# my first fatty w/ qview



## eichhoma (May 15, 2010)

Well, here is my first attempt at a fatty...

Did the bacon weave first




Then rolled out my sausage....




Here is what we went with....  found some chili peppers, anaheim, vidalia onion and some sharp cheddar cheese.....






the finished product.....  I didnt realize how hard it was to roll it up and keep it together...  I think I might have rolled the sausage out to thin??




and here it is on the smoker with a couple pastrami's I am also trying my hand at....


----------



## rdknb (May 15, 2010)

congrats on your 1st fattie.


----------



## kansasqueball (May 15, 2010)

Looking good so far, and nice bacon weave.  Let us know how it turns out.


----------



## eichhoma (May 15, 2010)

well, here's the finished product...  it kind of flattened out some in comparison to others I have seen on here...  but it tastes delicious...  My wife said she could hear her arteries harden... but wow, I think it is awesome!


----------



## mballi3011 (May 15, 2010)

Yes theses thing do taste amasing and yes our arteries are hardening but they are worth the damage we have done to ourselfs. Noqw for the saggy fattie you had I have a quick and easy fix. It goes like this. when you roll out your sausage/hamburger you need to lay out some saran wrap too. Then after you fill your fattie and roll it up with the saran wrap on the outside just grab the ends really tightly you just roll the whole thing up while and holding the ends tightly and it will tighten everything up and make it look rounder and fuller too. So try that next time and they will be a next time soon.


----------



## meateater (May 15, 2010)

Great looking fattie! How did the stramis come out?


----------



## fourthwind (May 15, 2010)

Looks great!  My wife said the same thing when I did my first, then a few weeks later asked me to make more


----------



## fennecus (May 19, 2010)

Wow, nice bacon weave.  I need a lesson from you!


----------



## papa chubby (May 26, 2010)

That's purty.

Saute the veggies prior to stuffage for more doneness.


----------



## ak1 (May 26, 2010)

Remember, hard arteries are good. They hold pressure much better


----------



## pgsmoker64 (May 26, 2010)

Nice Fattie...I'm going to try my first one this coming weekend, against my wife's advice.

She's worried about my colesterol. Well, at least when I die I will be a happy fat man.


----------



## smokin relaxin steve (May 26, 2010)

Looks great! nice 1st Fattie


----------



## caveman (May 26, 2010)

Although that was your first, it most certainly won't be your last.  Great looking fattie.


----------



## holdem (May 26, 2010)

Papa Chubby said:


> That's purty.
> 
> Saute the veggies prior to stuffage for more doneness.


Good tip...makes a big difference...I like to use evoo


----------

— Prompt —
Write out, word for word, the portion of the fatty forum thread starting at "the finished product....." and ending at "out to thin??".

— Provided material —
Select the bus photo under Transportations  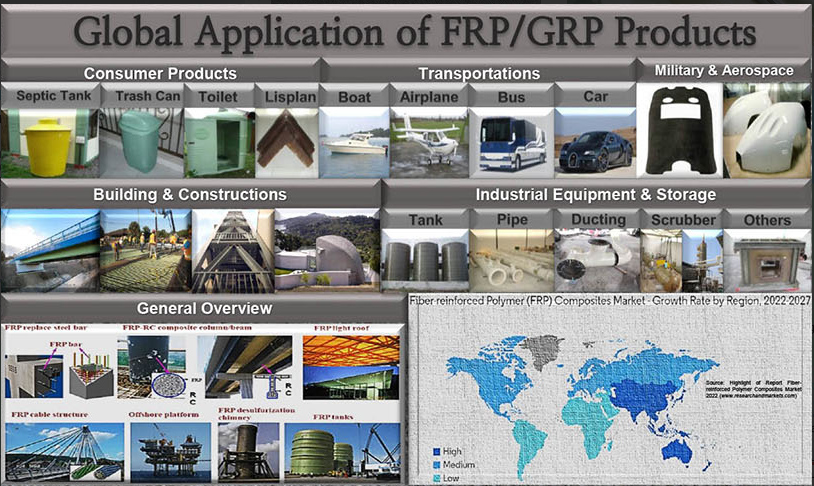510,143
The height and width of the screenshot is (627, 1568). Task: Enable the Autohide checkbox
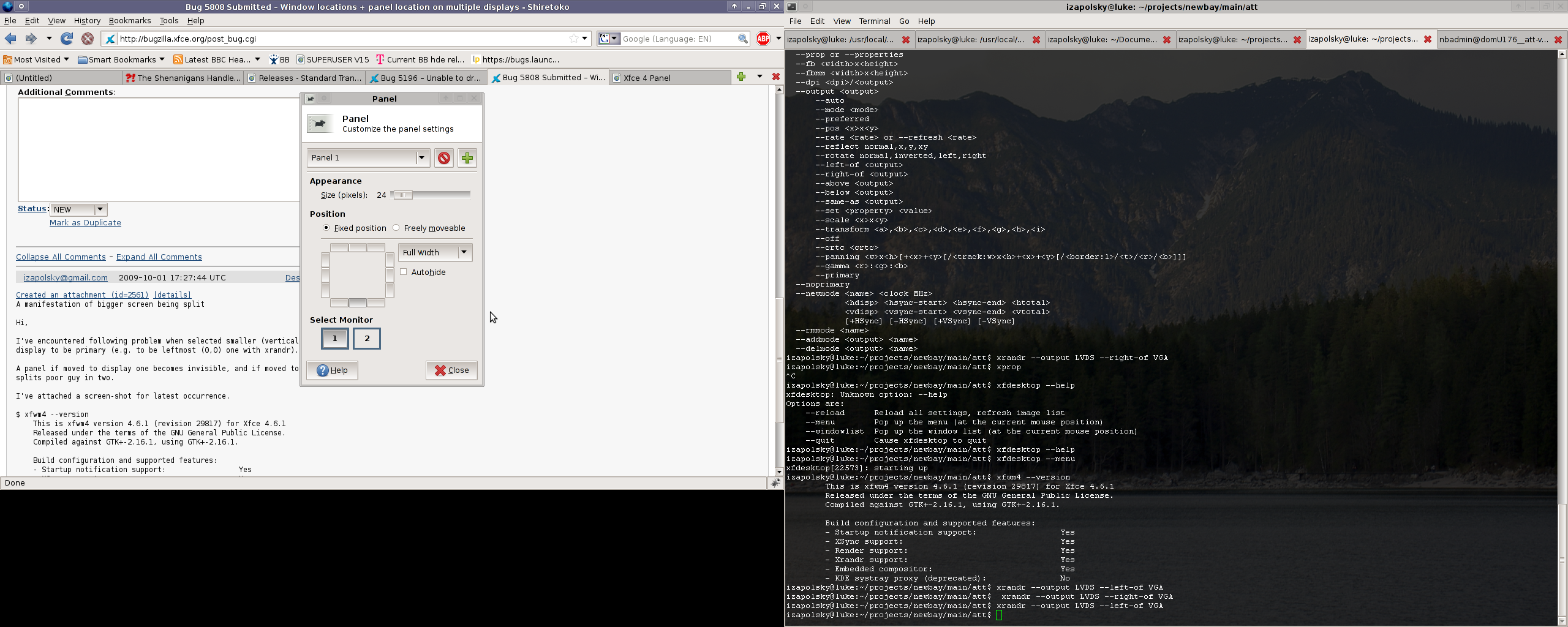tap(404, 272)
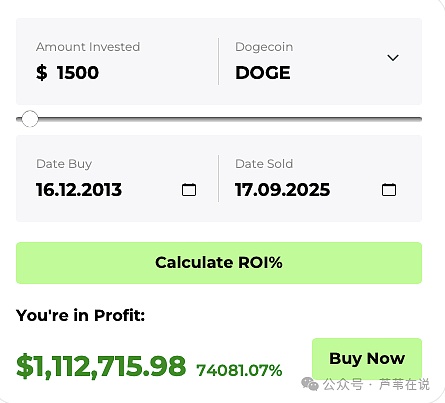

— Exercise answer —
the finished product.....  I didnt realize how hard it was to roll it up and keep it together...  I think I might have rolled the sausage out to thin??